Мизес был на 21 год старше Поппера. Он родился в 1881 г. в галицийском Лемберге (Львов), который тогда принадлежал Австро-Венгерской империи, потом Польше, а теперь входит в состав Украины[112]. Как и его молодой друг и протеже Хайек, Мизес принадлежал к старинному австрийскому аристократическому семейству[113]. Его отец был инженером, а дядя — видным членом австрийской Либеральной партии. Подобно Попперу, Мизес в юности отдал дань левым идеям. Позже, когда Мизес изучал право в Венском университете, на него оказала влияние работа основателя австрийской экономической школы Карла Менгера. Австрийская школа верила[114] в могущество свободного рынка и в существование ряда непреложных экономических законов, в центре которых находился индивид.
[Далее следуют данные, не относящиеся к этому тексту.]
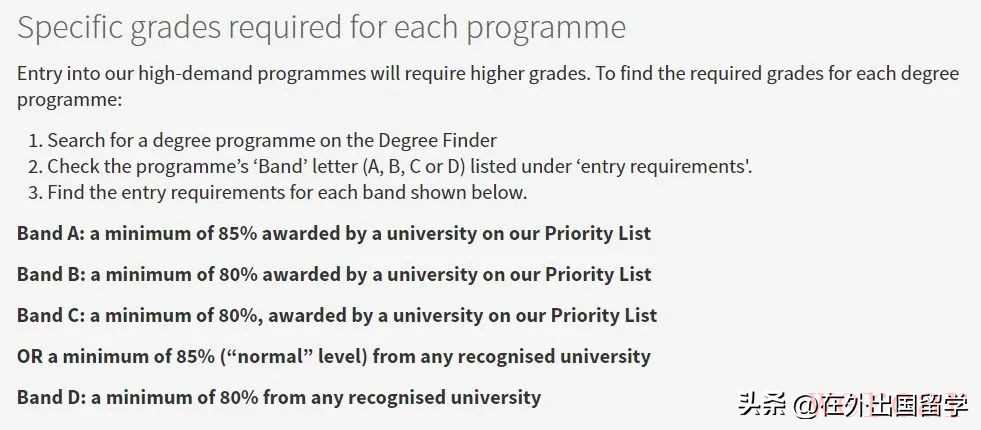Click the 'Entry into our high-demand programmes' paragraph
Screen dimensions: 981x430
487,86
Государство может препятствовать полноценному проявлению этих законов, но если хочет достичь экономического успеха, не может действовать наперекор их логике. По этой причине, как считал Мизес, австрийская экономическая теория находилась в положении своего рода изгоя: «Отстаивать теорию о том, что существуют такие вещи, как экономические законы, считалось чем-то вроде бунта. Ведь если существуют экономические законы, государство нельзя считать всемогущим: его политика может оказаться успешной, только если она будет учитывать действие этих законов. Поэтому главной заботой немецких профессоров [представителей немецкой исторической школы политической экономии] было опровержение скандальной ереси, утверждавшей, что в экономических явлениях существует регулярность»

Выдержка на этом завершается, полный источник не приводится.